Paris veut davantage de prérogatives sur les fonds spéculatifs
La France a jeté un froid en réclamant que davantage de pouvoir réglementaire soit concentré à Paris, alors que les discussions pour réguler les fonds d’investissement alternatifs semblaient toucher à leur fin.
La France a jeté un froid en réclamant que davantage de pouvoir réglementaire soit concentré à Paris, alors que les discussions pour réguler les fonds d’investissement alternatifs semblaient toucher à leur fin.
Avoir un nouvel organisme européen, basé à Paris, qui déciderait si les fonds spéculatifs extérieurs à l’UE peuvent atteindre les investisseurs au sein de l’Union.
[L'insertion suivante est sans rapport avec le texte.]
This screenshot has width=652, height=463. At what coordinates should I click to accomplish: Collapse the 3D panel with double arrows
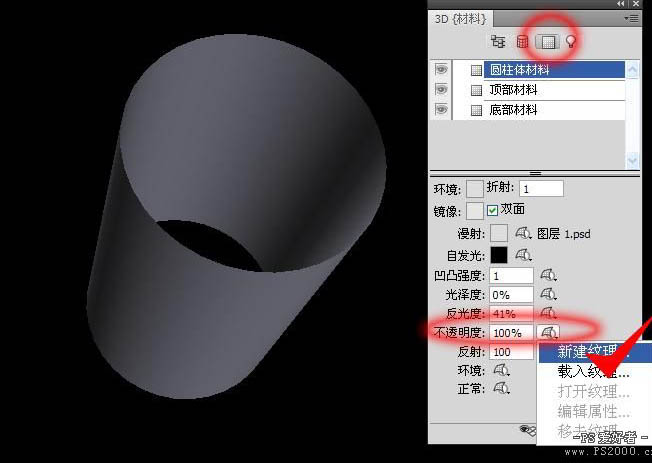621,4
Voilà la nouvelle exigence de Paris, selon des sources européennes.
D’après la stratégie française, l’Autorité européenne des marchés financiers (ESMA), qui débutera son activité en janvier 2011, doit constituer la gardienne face aux fonds non européens et vérifier si les règles de leur pays d’origine sont les mêmes que celles du pays sur lequel ils pénètrent.
« Les Français veulent jouer un rôle pivot, concernant les règles des pays tiers », indique une source européenne. Mais l’ESMA ne constitue pas le cœur du plan français, a précisé une autre source.
Impasse
Les divergences de point de vue entre le président Nicolas Sarkozy et les dirigeants anglais bloquent l’avancée des discussions.
Les ministres européens des Finances, qui se réunissent lors d’une réunion informelle du 30 septembre au 1er octobre, vont tenter de parvenir à un accord sur la directive très contestée relative aux gérants des fonds d’investissement alternatifs (AIFMD).
Les représentants français ont appelé à un rassemblement autour de leur plan et ont rencontré leurs opposants pour tenter de les convaincre. Parmi eux, figure un eurodéputé britannique, le Londonien Syed Kamall, qui avait accepté un compromis avec la présidence belge. Il proposait une période de transition des fonds pour que ceux-ci s’adaptent aux règles communautaires.
« Si nous acceptions une date de fin de placement privé dès maintenant, avant de savoir si le passeport européen marchera et comment, cela pourrait créer un grand nombre d’incertitudes et de turbulences sur les marchés », a estimé M. Kamall.
L’idée d’un passeport communautaire pour les fonds fait partie d’une proposition de la Commission pour n’accepter les fonds non-européens au sein de l’UE qu’une fois qu’ils ont satisfait les exigences de la nouvelle réglementation européenne. Les délégués britanniques plaident au contraire pour le statu quo : un régime de placement privé dans lequel chaque régulateur délivre un accès, sur la base de sa propre évaluation.
La présidence belge a suggéré que ces deux possibilités –passeport européen et régime de placement privé- cohabitent pendant une période d’évaluation de 3 à 5 ans, au terme de laquelle un des deux systèmes sera éliminé.
Le Royaume-Uni avait mis fin au conflit en acceptant cette option mais se trouve aujourd’hui confronté à la proposition française. « Les gestionnaires de fonds au Royaume-Uni me demandent constamment si cette tentative de la France vise à éviter la concurrence avec Londres », a expliqué Syed Kamall.